Este exercício constitui o lançamento de um repto, que se aproxima da efeméride do sexagenário que nos oferece para repensar o reptos do ensino superior no País. Lançamos o repto neste mês de Novembro, demasiado simbólico e representativo para o ensino superior, quando celebramos o Dia Mundial da Ciência e o Dia dos Estudantes, que enfrentam as vicissitudes de um sistema de ensino superior emergente. O impacto da pandemia que escancarou, em 2020, as fissuras e fragilidades do sistema diante das restrições, incapacidade e outras aporias que provaram o quão longo será o caminho a percorrer na edificação de um ensino superior robusto.

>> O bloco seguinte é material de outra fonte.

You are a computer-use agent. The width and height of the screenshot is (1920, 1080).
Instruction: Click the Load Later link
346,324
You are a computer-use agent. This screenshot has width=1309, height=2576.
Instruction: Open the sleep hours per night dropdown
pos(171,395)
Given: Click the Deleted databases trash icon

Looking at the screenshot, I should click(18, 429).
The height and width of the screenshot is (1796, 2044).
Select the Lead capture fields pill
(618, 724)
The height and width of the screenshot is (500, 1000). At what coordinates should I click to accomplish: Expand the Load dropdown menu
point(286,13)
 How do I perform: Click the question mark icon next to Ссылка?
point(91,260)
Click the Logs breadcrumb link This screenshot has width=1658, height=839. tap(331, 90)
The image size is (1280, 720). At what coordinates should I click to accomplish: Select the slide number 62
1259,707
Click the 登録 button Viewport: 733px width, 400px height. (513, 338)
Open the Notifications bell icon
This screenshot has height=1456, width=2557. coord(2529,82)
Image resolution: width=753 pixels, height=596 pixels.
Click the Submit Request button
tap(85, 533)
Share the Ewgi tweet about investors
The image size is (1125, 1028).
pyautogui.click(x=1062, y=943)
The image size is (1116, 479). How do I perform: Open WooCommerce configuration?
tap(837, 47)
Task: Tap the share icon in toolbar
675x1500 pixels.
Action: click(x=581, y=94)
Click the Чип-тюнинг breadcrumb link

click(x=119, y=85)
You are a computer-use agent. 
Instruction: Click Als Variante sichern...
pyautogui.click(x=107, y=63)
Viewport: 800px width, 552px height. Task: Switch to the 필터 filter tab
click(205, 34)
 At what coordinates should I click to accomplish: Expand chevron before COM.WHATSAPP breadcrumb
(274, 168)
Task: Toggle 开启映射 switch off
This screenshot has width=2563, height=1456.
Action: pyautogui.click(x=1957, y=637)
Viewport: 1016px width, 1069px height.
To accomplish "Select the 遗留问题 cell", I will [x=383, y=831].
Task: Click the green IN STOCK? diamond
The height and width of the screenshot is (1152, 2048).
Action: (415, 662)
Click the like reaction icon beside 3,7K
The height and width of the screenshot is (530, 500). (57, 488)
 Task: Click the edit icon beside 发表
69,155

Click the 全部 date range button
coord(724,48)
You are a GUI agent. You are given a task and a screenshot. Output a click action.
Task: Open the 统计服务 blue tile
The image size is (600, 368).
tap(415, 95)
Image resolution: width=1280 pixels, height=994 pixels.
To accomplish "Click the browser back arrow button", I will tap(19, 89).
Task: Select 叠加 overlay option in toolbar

No entanto, mais do que lamentar a ausência do óbvio, que a pandemia apenas veio desnudar, este tempo oferece-nos a possibilidade, entre outras, da reinvenção. Sim, falta tudo para muitos, e há tudo para poucos, mas há também a oportunidade da ausência do padrão, da tradição, pois tudo se tornou experimental e não há espertos (experts) em matéria de sobrevivência melhor que nós. Portanto, se a inclusão digital parece ser um problema de fundo, não poderemos negligenciar o potencial da reinvenção social. Se existe algo para o qual poderíamos prestar atenção só

celebrar o sexagenário é a capacidade recreativa, inventiva, dos Moçambicanos, mesmo em condições adversas.

Ao celebrar os 60 anos do ensino superior teremos de pensar que tipo de ensino superior queremos para que tipo de sociedade. Celebrar estes 60 anos tem de assumir um papel bem mais profundo e incisivo. Redefinir o papel e a função do ensino superior num contexto de múltiplas necessidades sociais e humanas, para que as IES continuem a impor-se e respondendo aos desafios da sociedade com recurso ao pensamento crítico tão caro à sociedade.

Não poderemos continuar dissociados dos adventos que movimentam o mundo da quarta Revolução Industrial, do advento da ciência artificial, da robótica e nem a redefinição da grelha de cursos mais condicentes com as novas profissões. Não podemos ser apenas vítimas de mudanças climáticas, sem que saibamos debater as suas origens e consequências diferenciadas. Estes tempos apontam para cenários verdadeiramente desafiadores, que obrigarão Moçambique a repensar a direcção do seu ensino superior de forma geoestratégica e mais estruturada.

Nos próximos anos, os desafios serão acrescidos. Os impactos das sociedades de conhecimento colocam competências tecnológicas e digitais como activos ultra importantes. Seguir as novas tecnologias e os efeitos da revolução científica e tecnológica evitará que sejamos marginalizados e esquecidos pelo tempo.